By Matthew Gundrum —

In the promotional video for local Menomonie business Black Thumb Glass, it’s clear the owner Mike Roe is insistent on clearly defining the establishment’s image.

 

“We’re not a head shop,” he says in the video, “we’re not out to push all the little trinkets into the community.”

 

“Head shop” is the term typically used to describe a retail center specializing in the sale of paraphernalia. This particular definition has cursed the term with a negative connotation.

 

Black Thumb Glass hopes to change this.

 

Mike Roe started Black Thumb Glass LLC in 2012 after he grew dissatisfied with the nomadic and financially draining lifestyle of an independent glass blower.

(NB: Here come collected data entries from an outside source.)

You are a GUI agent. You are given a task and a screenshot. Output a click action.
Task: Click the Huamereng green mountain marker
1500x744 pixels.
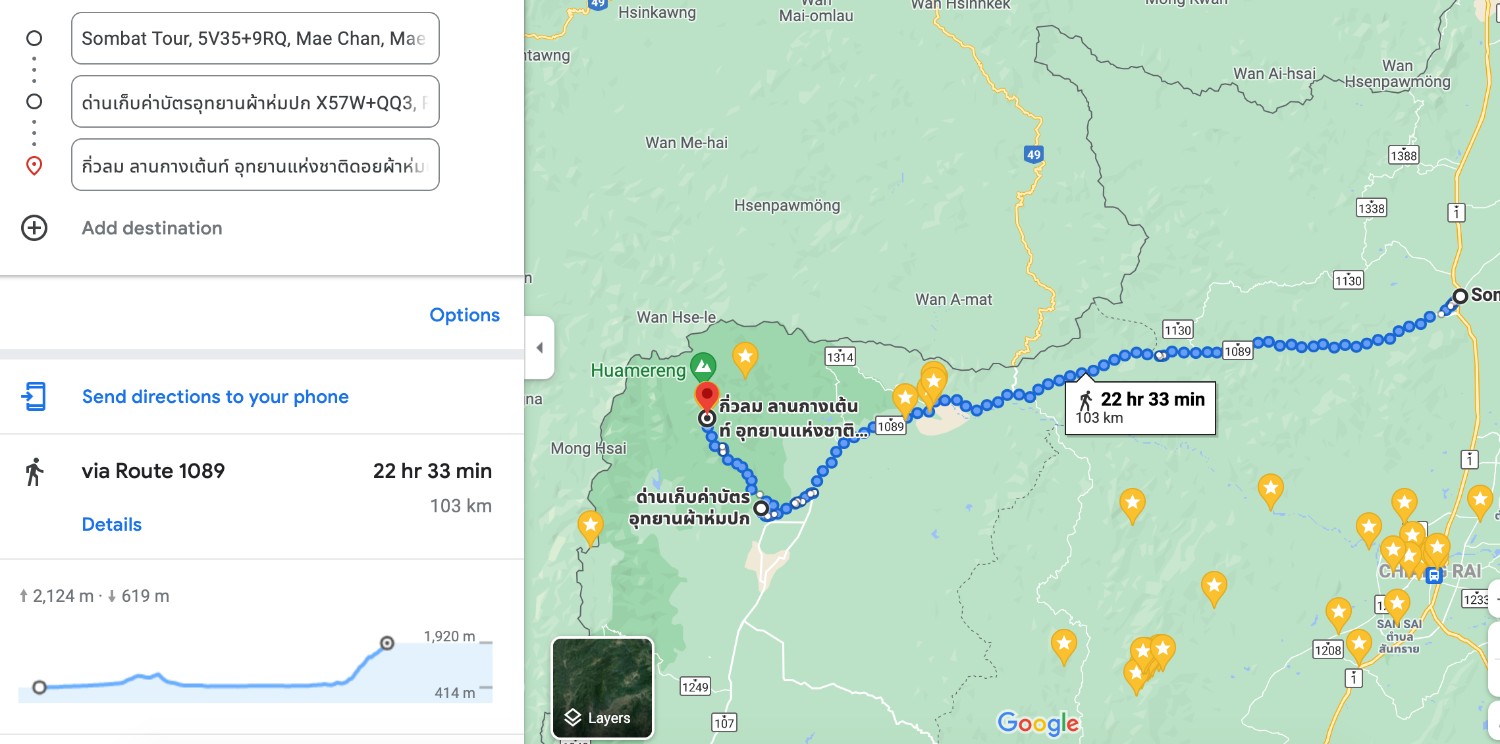click(703, 365)
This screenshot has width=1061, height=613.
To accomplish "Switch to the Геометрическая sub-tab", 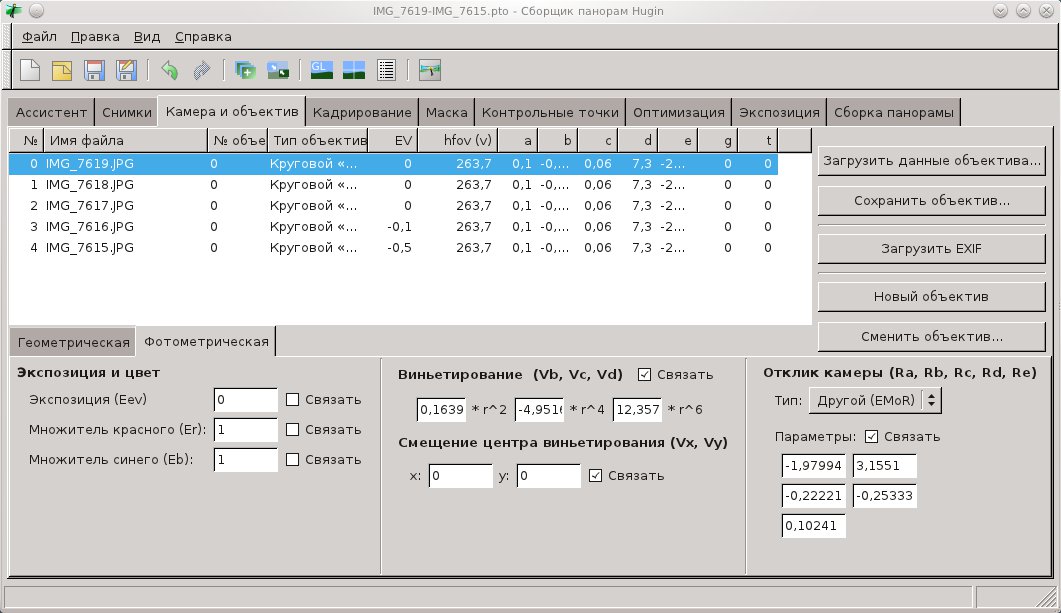I will (73, 342).
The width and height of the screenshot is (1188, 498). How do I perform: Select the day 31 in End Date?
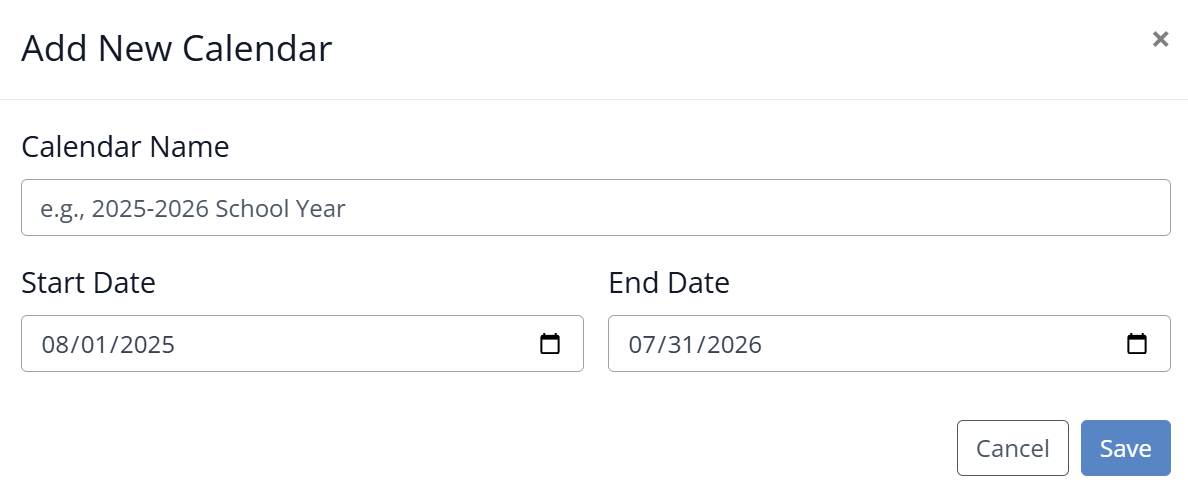click(680, 345)
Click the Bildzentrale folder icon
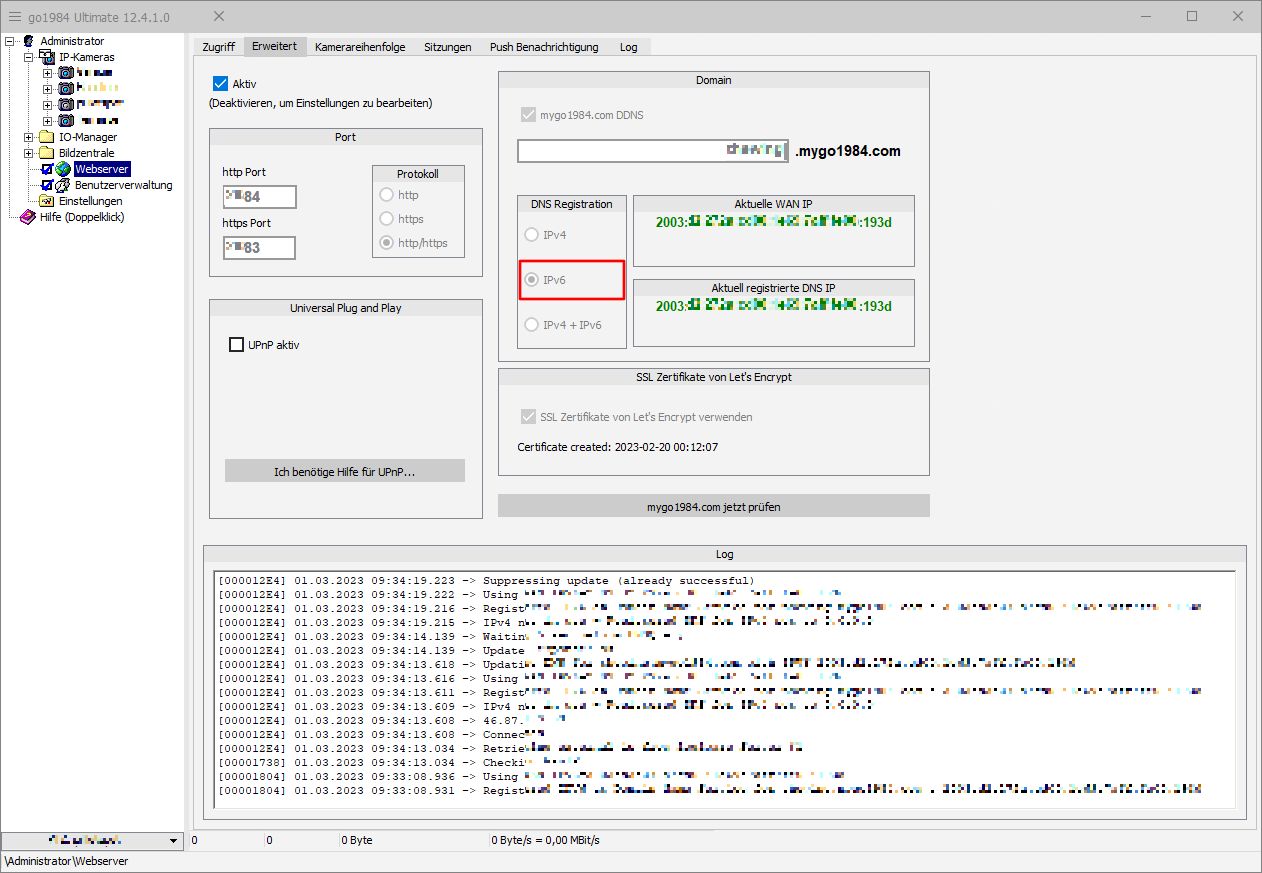This screenshot has height=873, width=1262. coord(47,153)
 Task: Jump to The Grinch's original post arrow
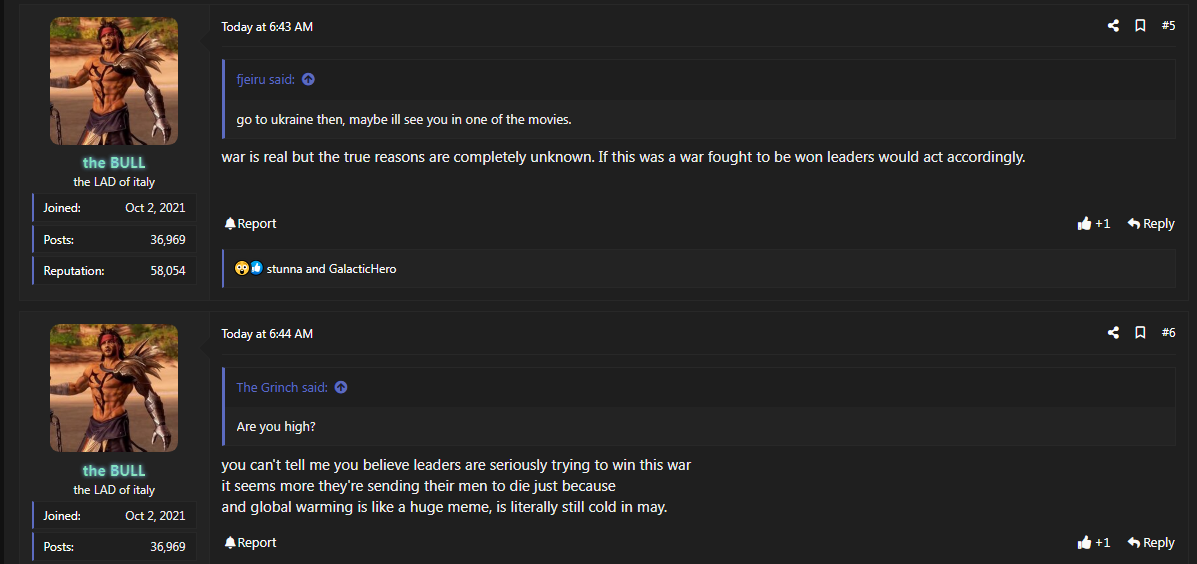coord(341,388)
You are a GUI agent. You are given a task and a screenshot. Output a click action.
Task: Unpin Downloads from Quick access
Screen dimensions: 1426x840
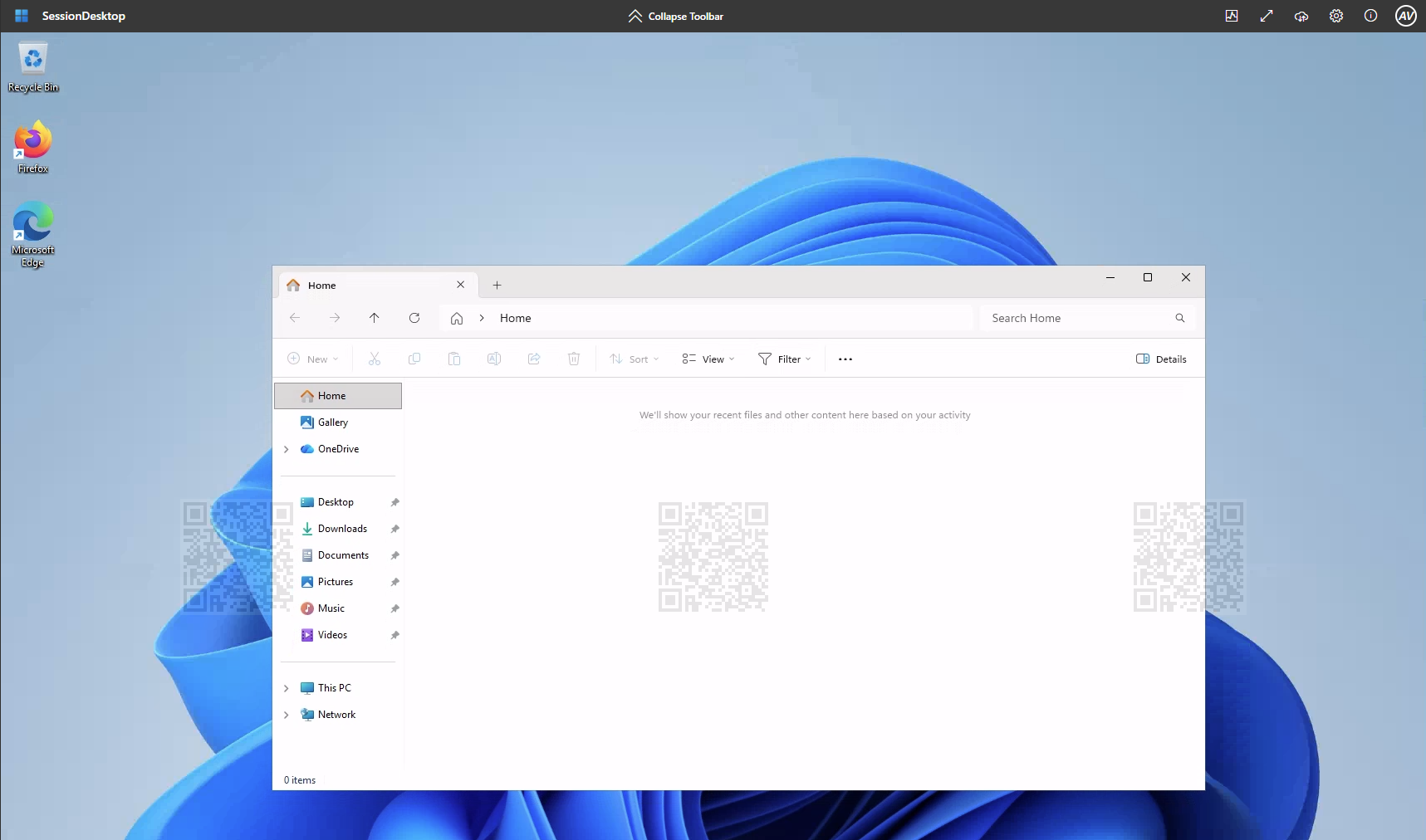coord(395,529)
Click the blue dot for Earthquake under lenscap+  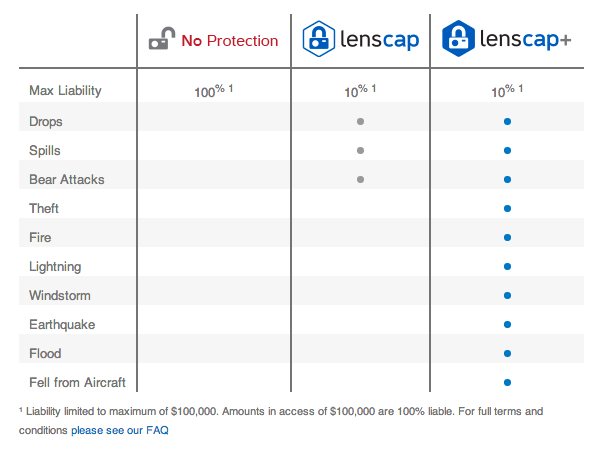pos(507,325)
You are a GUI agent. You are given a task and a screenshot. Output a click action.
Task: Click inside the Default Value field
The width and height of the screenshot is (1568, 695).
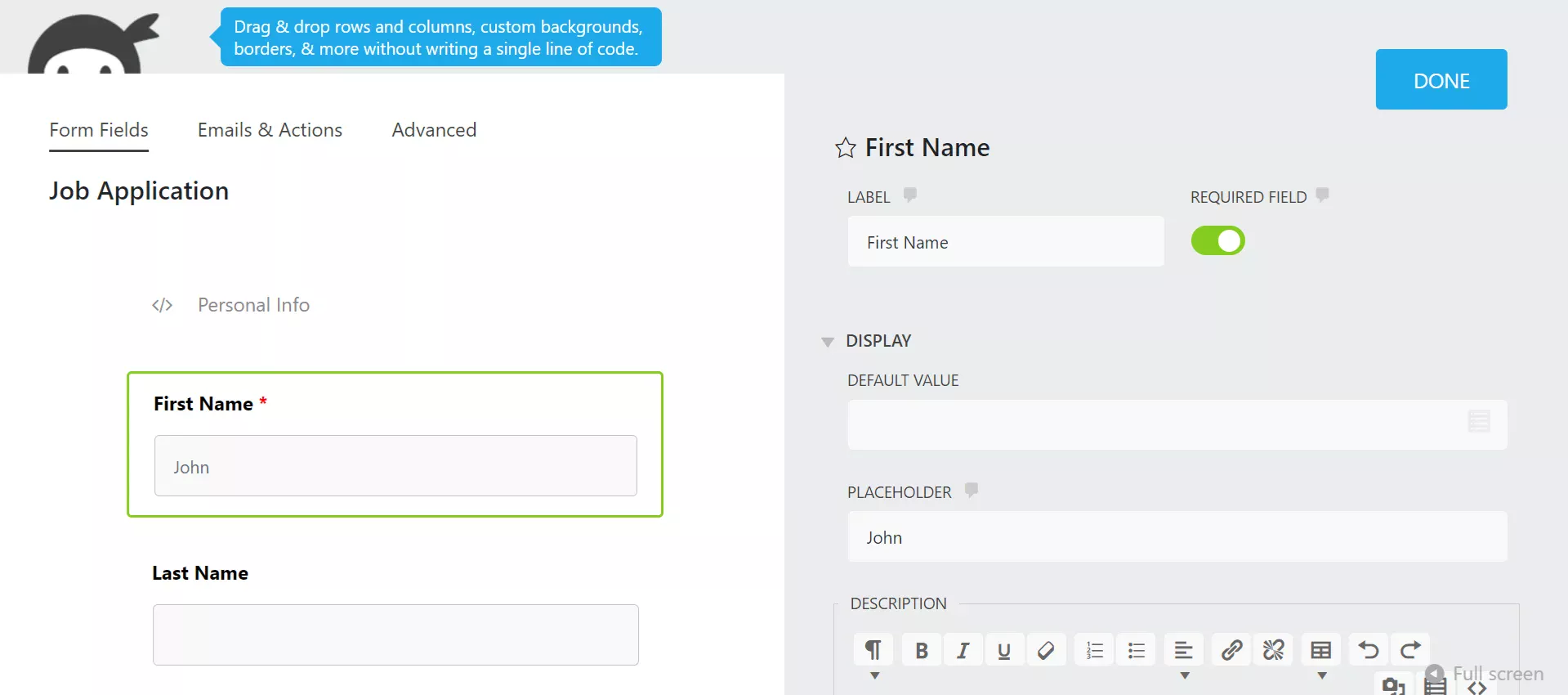1144,424
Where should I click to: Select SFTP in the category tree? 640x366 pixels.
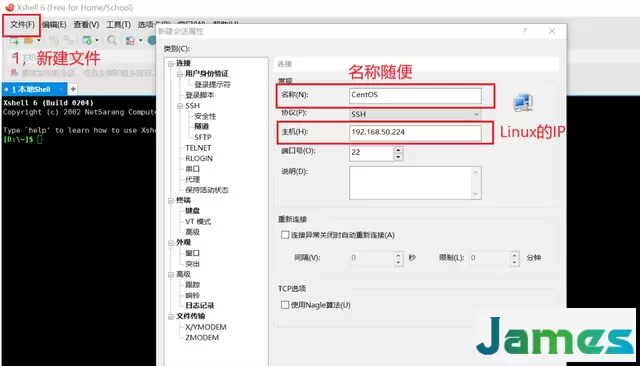click(202, 137)
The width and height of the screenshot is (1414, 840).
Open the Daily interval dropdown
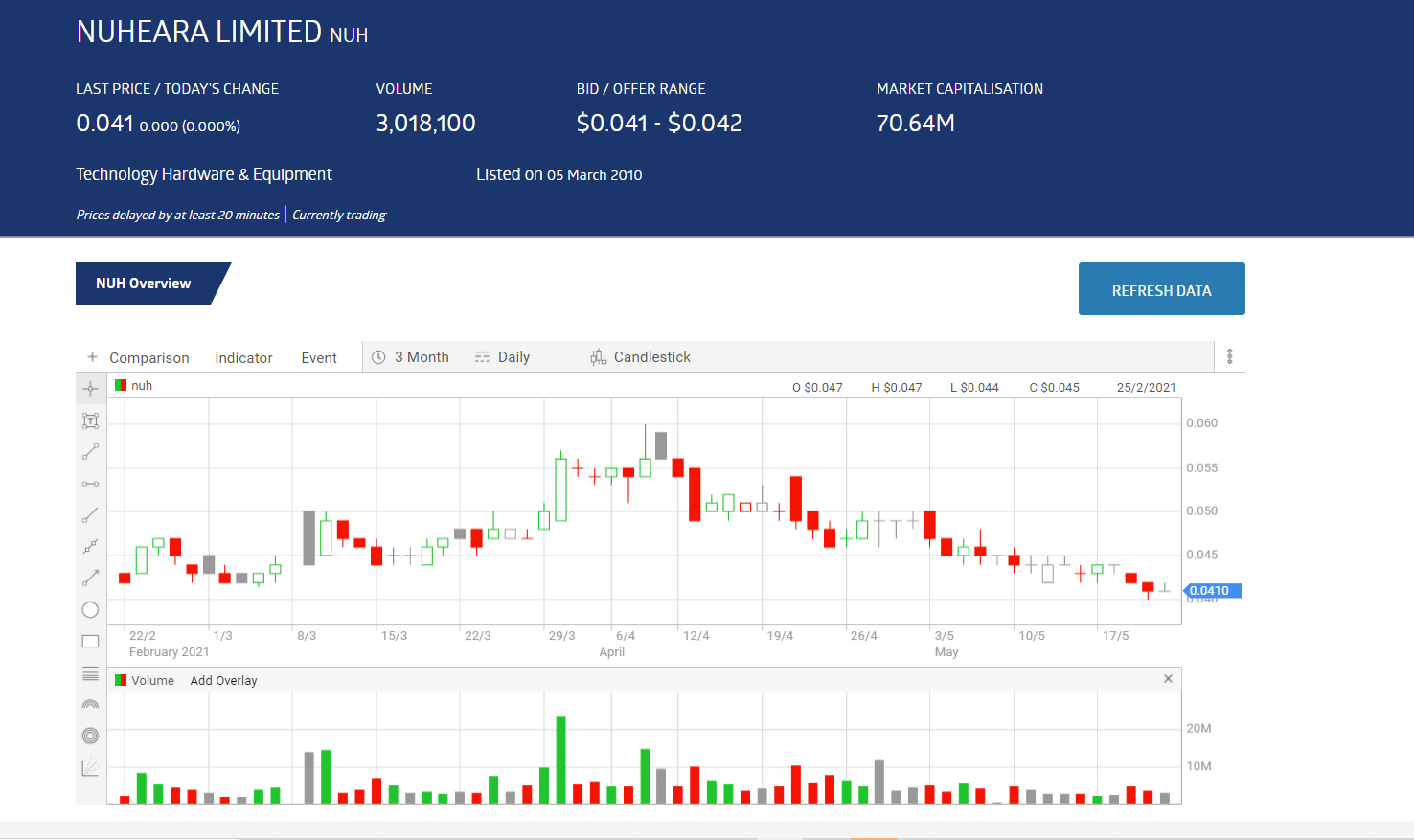point(503,357)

June of 2013 marked Roe’s initial business venture when he opened the first Black Thumb Glass location in Eau Claire, Wis.

 

Three years later, Roe opened another location in Menomonie.

 

The store primarily carries glass pipes with a lesser assortment of hookah and e-cigarette accessories.  Naturally, a product line such as this would seem to imply the head shop definition. However, Roe is on a mission to clarify what he believes to be a misrepresentation.

 

“We don’t call ourselves ‘pipe makers’, we’re glass blowers. We do lots of different things. That’s really what we’re trying to put out there,” he said. “We focus on the glass and that’s what we do.”

 

To hone this focus, Roe made a very conscious decision to set up a work bench and torch directly behind the store’s front window. Throughout the day, in-house glass blower Chad Christensen can be seen heating and shaping glass to create one-of-a-kind pieces.

 

Christensen, a long-time friend of Roe, started working at the store as a subcontractor in early October. He entered the realm of glass blowing when the 2008 recession cost him his construction job. Over time, he developed his own unique viewpoint on glass.

 

“It’s not an art,” he said in regards to glass blowing. “It’s a craft. It’s a skill set. Art, by definition, is total freedom and the ability to create anything you want. For me it’s not about expressing myself, it’s just taking pride in what I do.”

 

But despite this craftsman perspective, Christensen and Roe want to focus on diversifying their product line to reflect the artistic side of glass as opposed to the functional side, which is what their store currently specializes in.

 

“We’re still coming out of our shell. We’re going to branch out and work in other areas too,” said Roe, citing wine glasses, candle stick holders, ornaments and necklaces as future prospects for their diversification plans.

 

Menomonie police chief, Eric Atkinson feels that these future efforts are essential for Black Thumb Glass to garner significant acceptance in the area.

 

“I think it’s great that they’re thinking of branching out,” he said. “If they’re focusing in on the artistry, I think that helps. Anything you can do to maintain legitimacy within the community.”

 

Atkinson expressed his own feelings towards their work.  “Their stuff is fascinating, it’s quite exquisite and it takes a real talent. I don’t know how they do it.”

 

This is the exact type of reaction Black Thumb Glass hopes to evoke from customers: one of awe and appreciation. The establishment also hopes to reach the point where they can move beyond their current niche market and into a broader one.
“Eventually, we’d like to share our talent with everybody,” said Christensen. “It’s about having something in my display case for everybody. I’d like it to where everybody who walked through that door sees something they just can’t live without.”